(Data shown)
'''

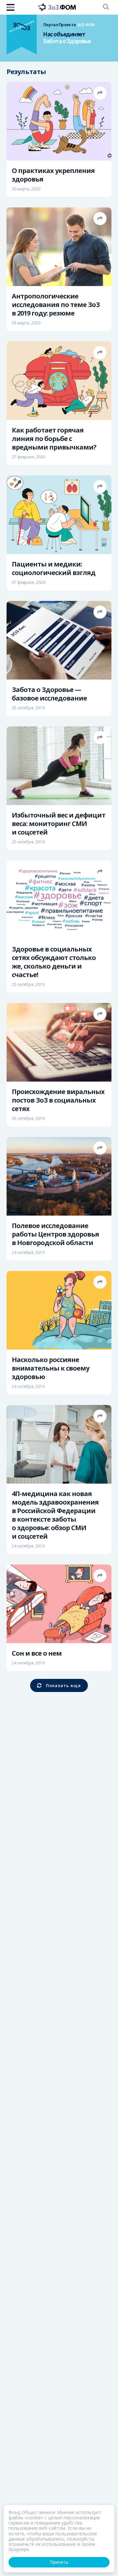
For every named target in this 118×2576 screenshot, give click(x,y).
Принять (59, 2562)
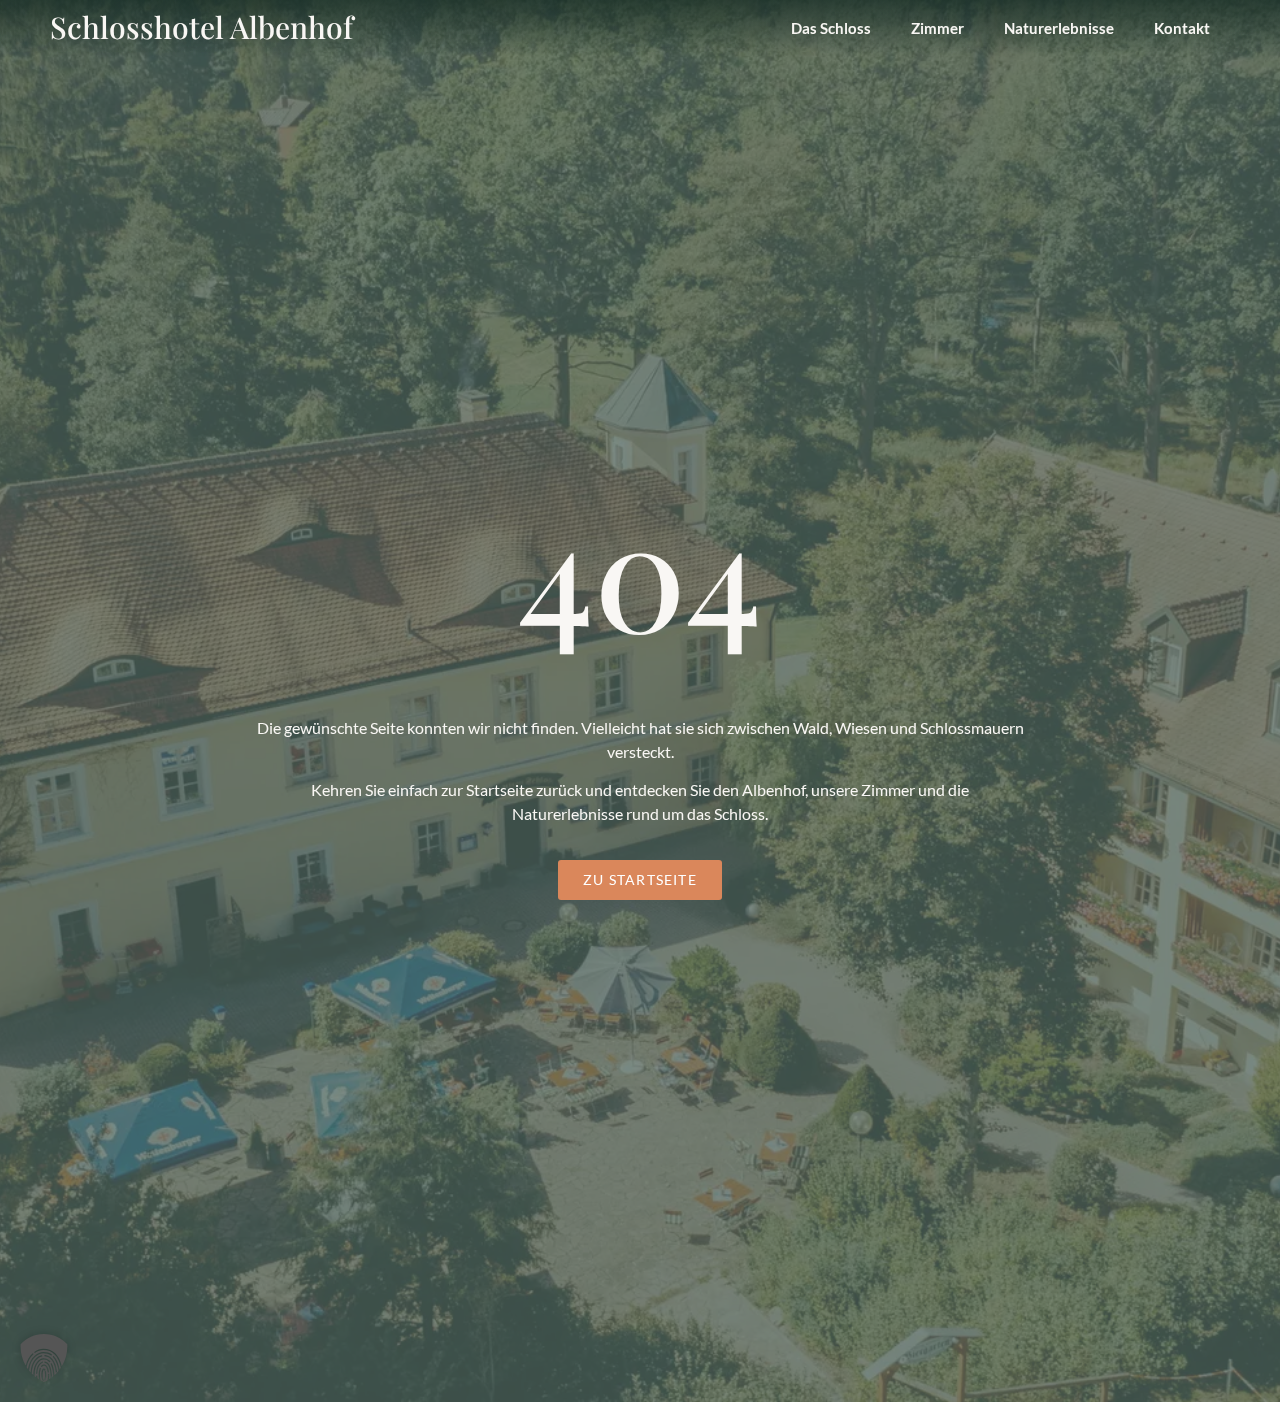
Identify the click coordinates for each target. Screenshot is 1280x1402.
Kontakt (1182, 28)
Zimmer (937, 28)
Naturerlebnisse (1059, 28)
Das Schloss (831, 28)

'''
'''

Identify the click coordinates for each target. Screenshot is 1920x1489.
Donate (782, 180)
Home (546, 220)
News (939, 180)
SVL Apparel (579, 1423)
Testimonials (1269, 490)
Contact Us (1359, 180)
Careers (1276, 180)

'''
'''

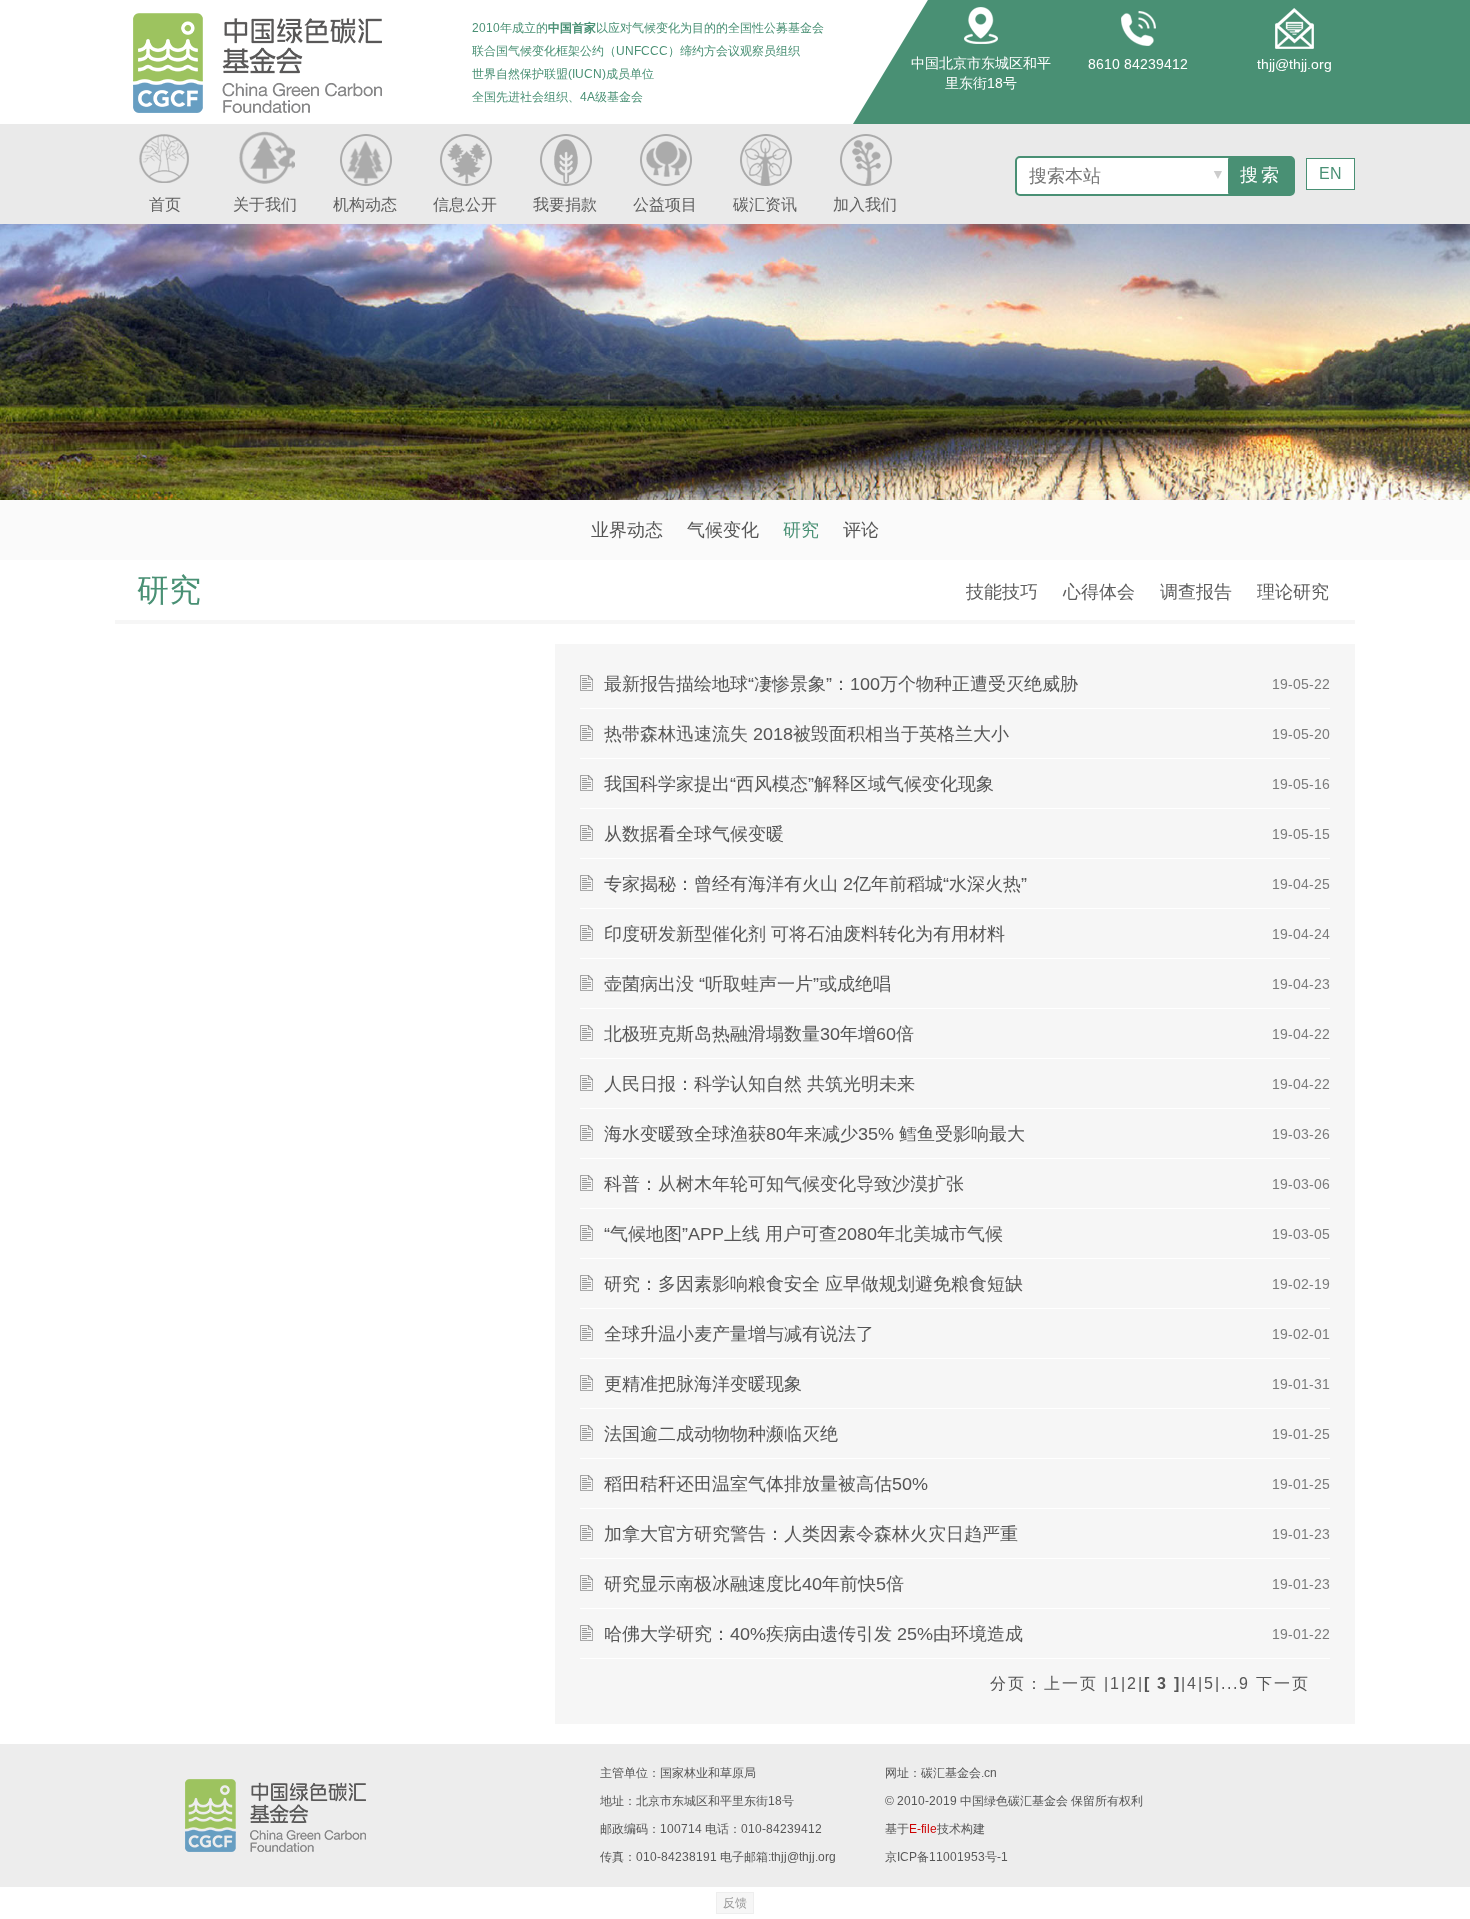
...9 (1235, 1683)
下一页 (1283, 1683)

'''

(The task)
From the material above, reproduce only what runs from the line holding "For every named" down to the line holding "Das Schloss (831, 28)", both included, pictures excluded.

(Solution for this task)
For every named target in this 118×2576 screenshot, give click(x,y).
Принять (59, 2562)
Identify the click coordinates for each target. Screenshot is 1280x1402.
Kontakt (1182, 28)
Zimmer (937, 28)
Naturerlebnisse (1059, 28)
Das Schloss (831, 28)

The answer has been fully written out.